The foregoing information is a summary of the agreements involved in the transactions described above, is not complete, and is qualified in its entirety by reference to the full text of such agreements, a copy of which are attached as an exhibit to this Current Report on Form 8-K. Readers should review such agreement for a complete understanding of the terms and conditions associated with these transactions.
Item 5.03 Amendment to Articles of Incorporation or Bylaws.

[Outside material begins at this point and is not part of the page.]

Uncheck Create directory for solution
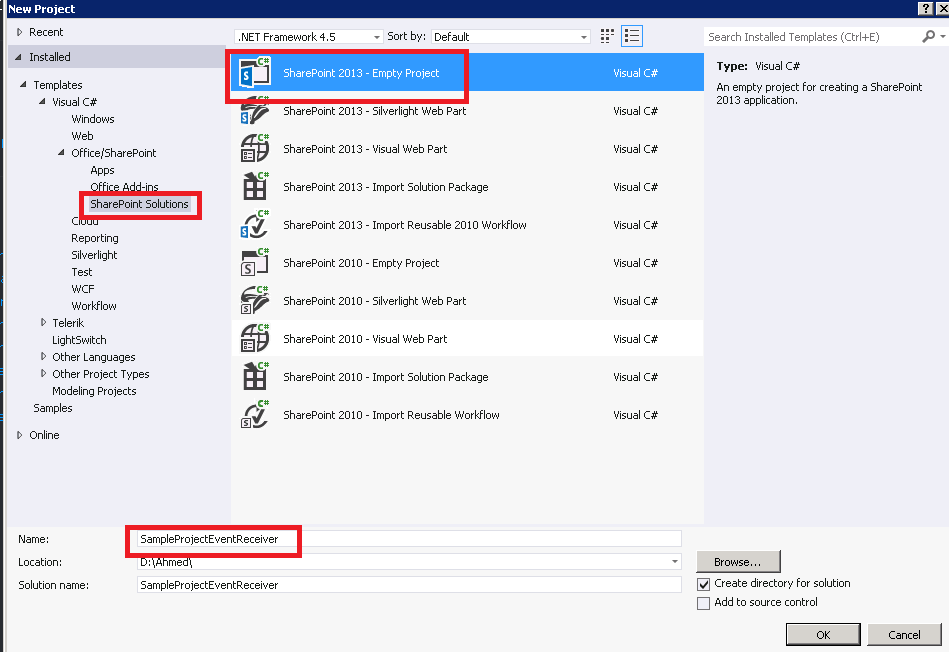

Effective December 11, 2009, the Company filed a certificate of amendment to its articles of incorporation pursuant to which the Company changed its authorized capital stock to now consist of 205,000,000 shares, consisting of 200,000,000 shares of common stock, $0.001 par value and 5,000,000 shares of preferred stock, $0.001 par value. The preferred stock, or any series thereof, shall have such designations, preferences and relative, participating, optional or other special rights and qualifications, limitations or restrictions thereof as shall be expressed in the resolution or resolutions providing for the issue of such stock adopted by the Board of Directors and may be made dependent upon facts ascertainable outside such resolution or resolutions of the Board of Directors, provided that the matter in which such facts shall operate upon such designations, preferences, rights and qualifications; limitations or restrictions of such class or series of stock is clearly and expressly set forth in the resolution or resolutions providing for the issuance of such stock by the Board of Directors.

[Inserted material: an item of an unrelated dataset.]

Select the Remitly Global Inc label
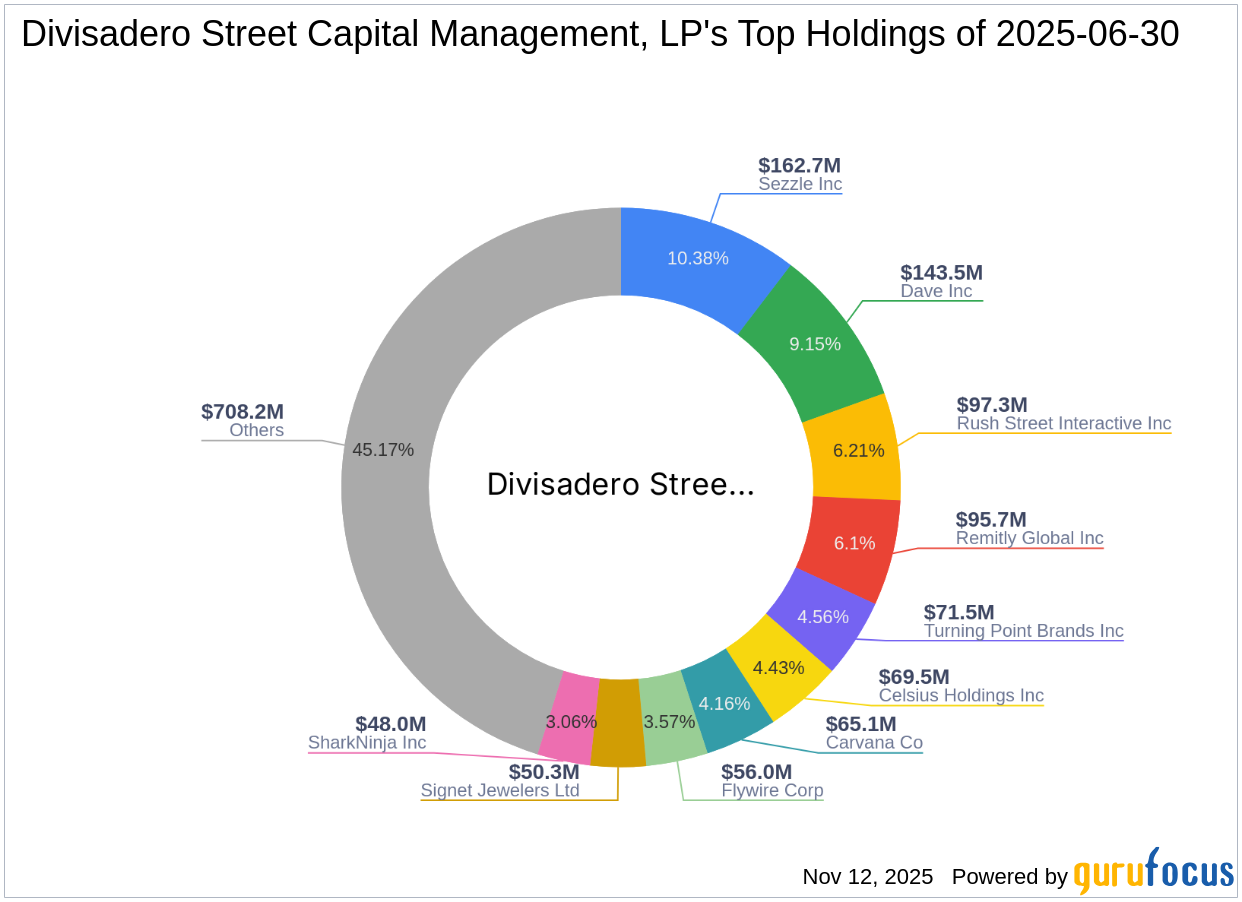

On December 11, 2009, the Company filed a certificate of designation with the Secretary of State of Nevada whereby it designated 500,000 shares of preferred stock as Series B Preferred Stock. Such shares of Series B Preferred Stock have such terms as set forth in Item 1.01 above.
A copy of the Certificate of Amendment to the Articles of Incorporation is attached hereto as Exhibit 3.1. A copy of the Certificate of Designation for the Series B Preferred Stock is attached hereto as Exhibit 3.2.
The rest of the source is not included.